Çarli Hebdo'daki medya algısının yüzde 1'ini bile izleyemedik televizyonlarda. Ne olay yeri ne kurbanların cenazeleri ne de protestoları.
Medya ilk anda algıyı oluşturdu, "bu bir otopark cinayeti" dedi. Müslümanların "nefret suçu" tepkisine nefret suçu kapsamına alınan cinayetlerden örnekler veren CNN, "bunun öyle olmadığını" anlattı.
Aynı yoldan giden medya bizde de vardı. Hem de Amerika'dan "anavatan" diye bahsedenlerin gazetesi. Onlar da Müslümanlara yönelik katliam haberine, üçüncü sayfa cinayet haberi muamelesi gösterdiler.
Oysa Amerika'da Türkiye'yi şikayet bürosu kuran onlar. Gazete ve televizyonlarında Amerika üzerinden Türkiye'yi dizayn etme çabasındakiler onlar. Cumhurbaşkanı Erdoğan'ı Kongre üyelerinin mektuplarıyla ABD Yönetimine şikayet ettirenler onlar.
Amerika'daki konferanslarda yalan yanlış verilerle imam-hatipleri anlatan, Türkiye'de eğitim sorunu varmış gibi göstermeye çabalayanlar onlar.
Çarli Hebdo'yu manşet yaparken, 3 Müslüman gencin katliamını "3 kişi evinde vurularak öldürüldü" diye verenler de onlar.
Dahası direk Amerika'nın içerisindeler. Bir çok kurumda, okulda, sözleri geçiyor. Kongre üyelerine mektup yazdıracak kadar hatırları var.
"Din" dediğin zaman "biz oradayız" diyorlar. Dinler arası diyalog konularında uzmanlar.
Peki neden Beyaz Saray'daki Cuma Namazında, ülkenin dört bir yanında yapılan gösterilerde yoklar ya da olsalar bile kısıtlı ve az sayıdalar.

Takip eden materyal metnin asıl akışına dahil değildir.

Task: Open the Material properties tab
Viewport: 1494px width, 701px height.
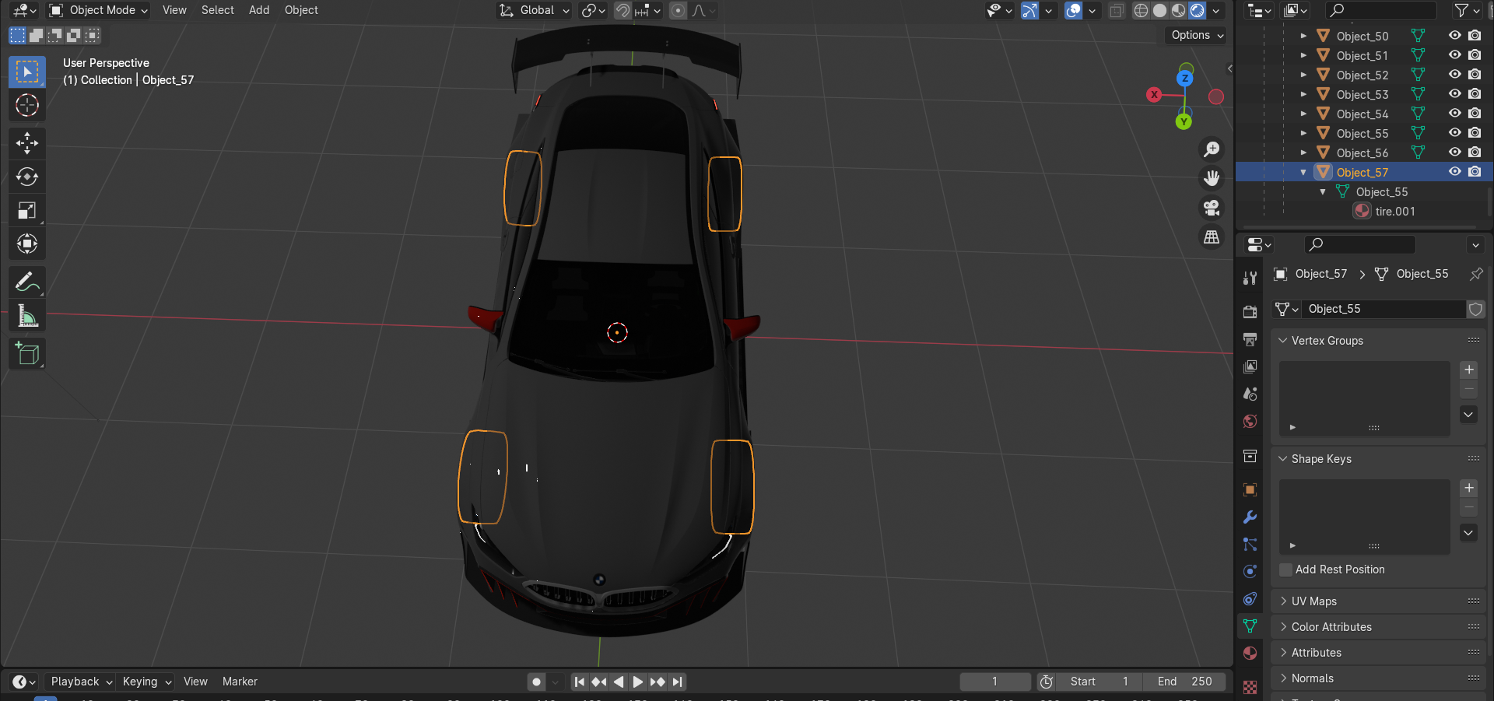Action: (x=1250, y=653)
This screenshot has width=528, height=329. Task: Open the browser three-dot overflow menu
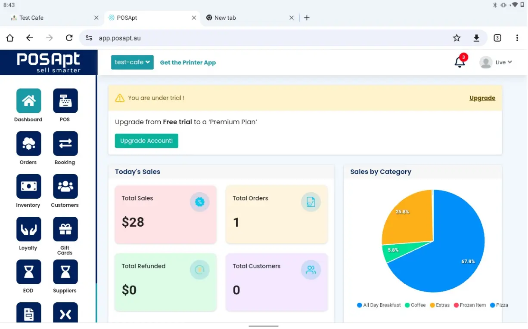click(517, 38)
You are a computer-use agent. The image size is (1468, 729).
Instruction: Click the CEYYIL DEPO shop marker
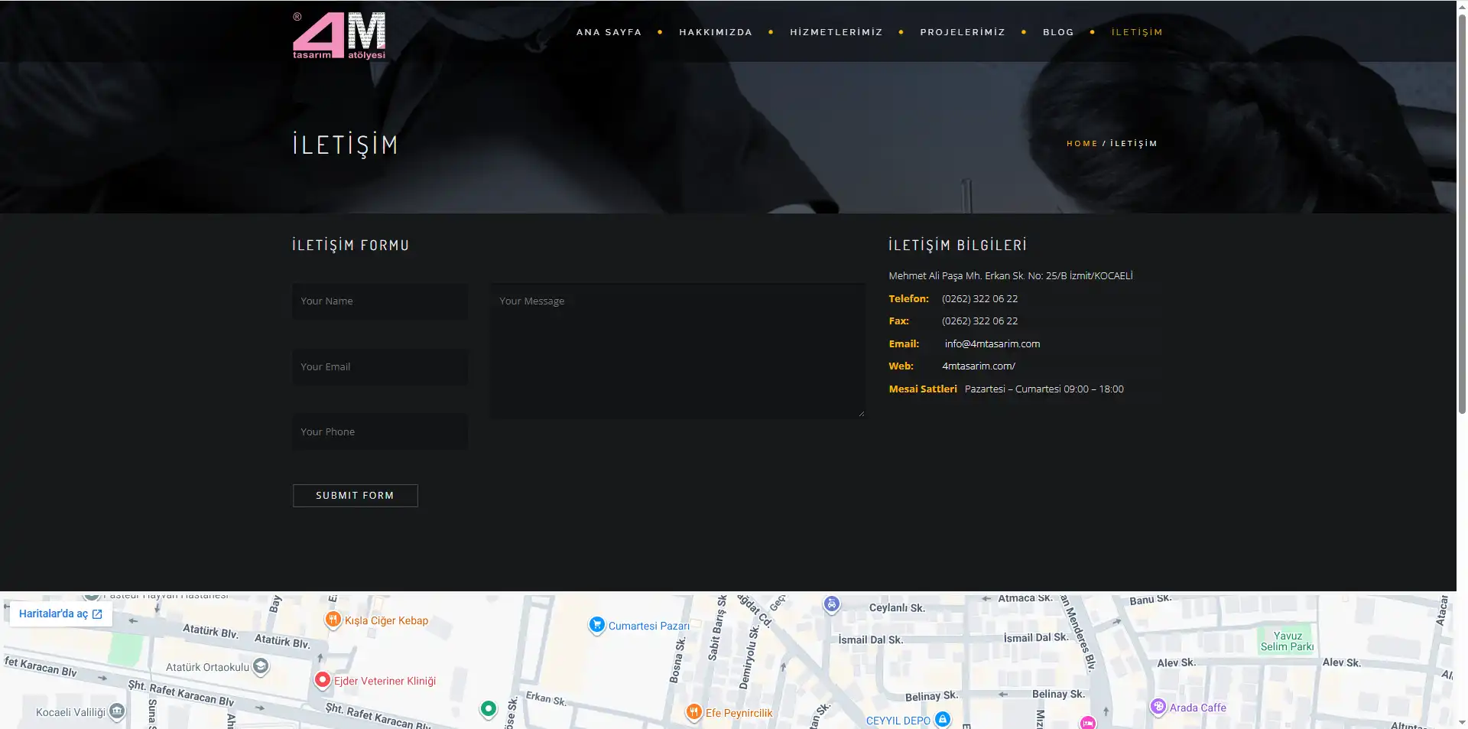tap(943, 720)
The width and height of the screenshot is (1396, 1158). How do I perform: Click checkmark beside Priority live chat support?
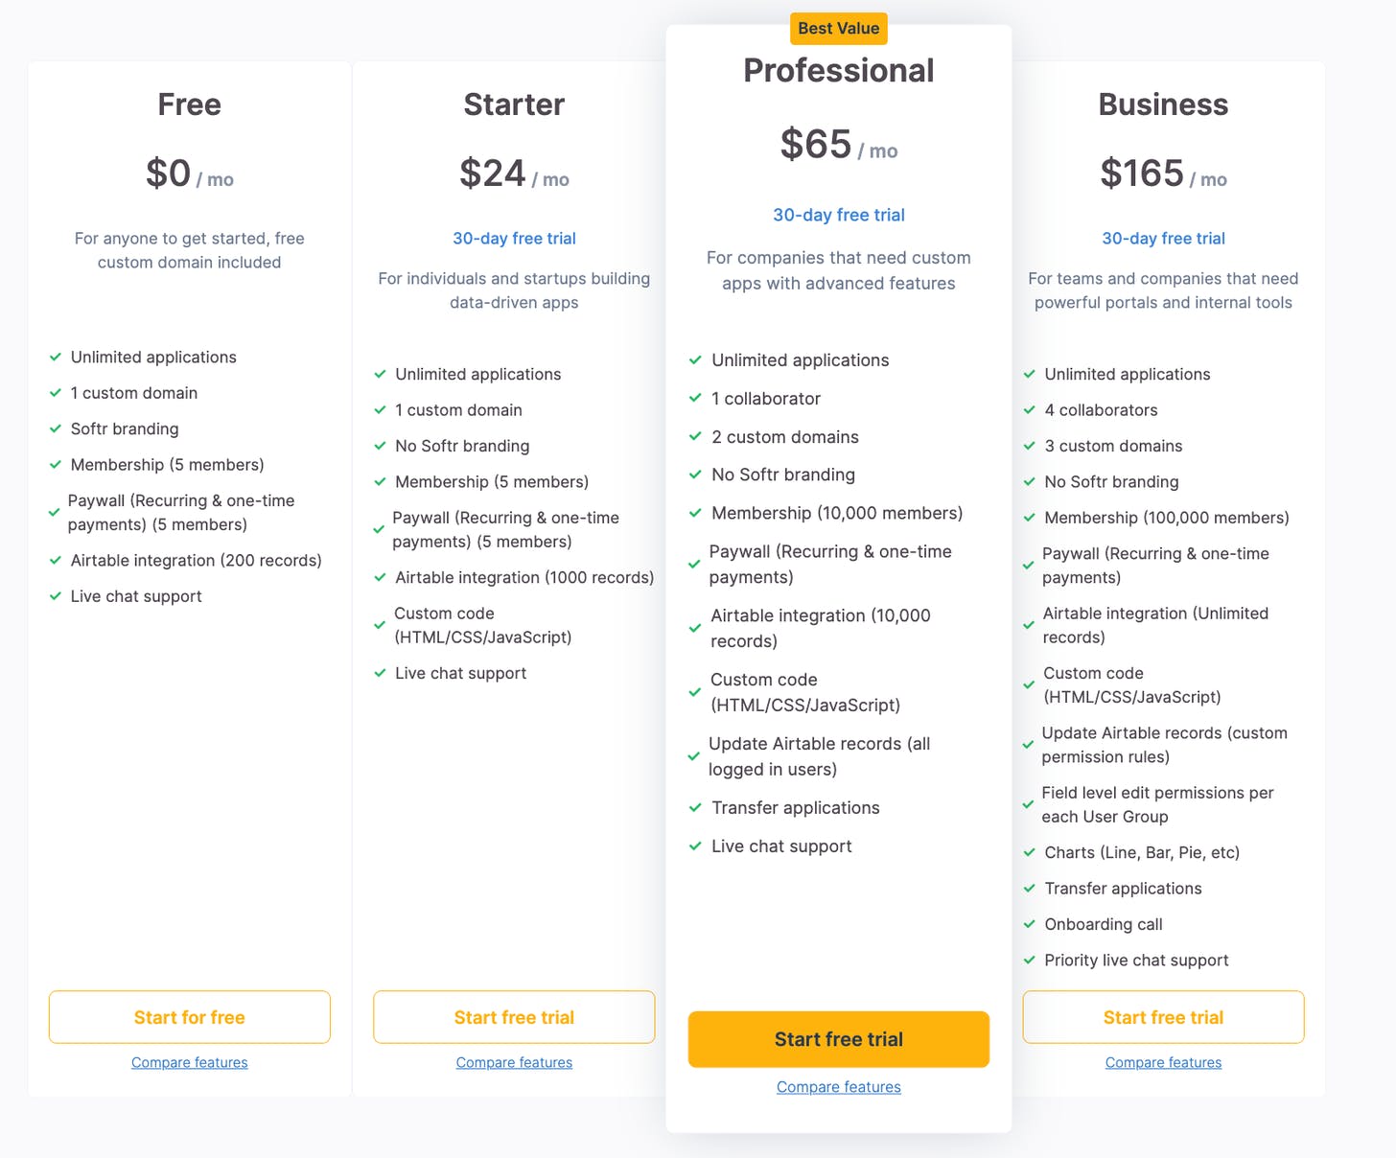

Elbette insani olarak Müslüman olarak üzülmüşlerdir, kınamışlardır, vs. Ama anavatanları olan bir ülkede Müslümanlara yönelik bir katliama karşı daha yüksek, daha keskin, daha somut sesler çıkaramazlar mıydı?
O ülkede onca yapılanma onca insan gücü onca faaliyetleri varken, o ülkede onca kuruma, kuruluşa hatta kongreye nüfus etme güçleri varken, bu gücü Müslümanlara karşı bir katliamda kullanmamanın bir izahı var mıdır?
Bu sorunun yanıtı, "Amerikan yönetiminin tasvip etmediği konulara pek girmemek lazım" olabilir mi acaba?
Yoksa Amerika'daki bütün mesailerini Erdoğan'la uğraşmak alıyor da başka işlere vakit mi bulamıyorlar?
Mavi Marmara katliamında nerede durdularsa Chapel Hill'deki 3 Müslüman katliamında da aynı yerde mi duruyorlar hala?
İsrail katliamlarında, Mısır'daki darbe ve sonrasındaki katliamlarda nasıl sınıfta kaldılarsa, bu sınavda da yine sınıfta mı kaldılar dersiniz?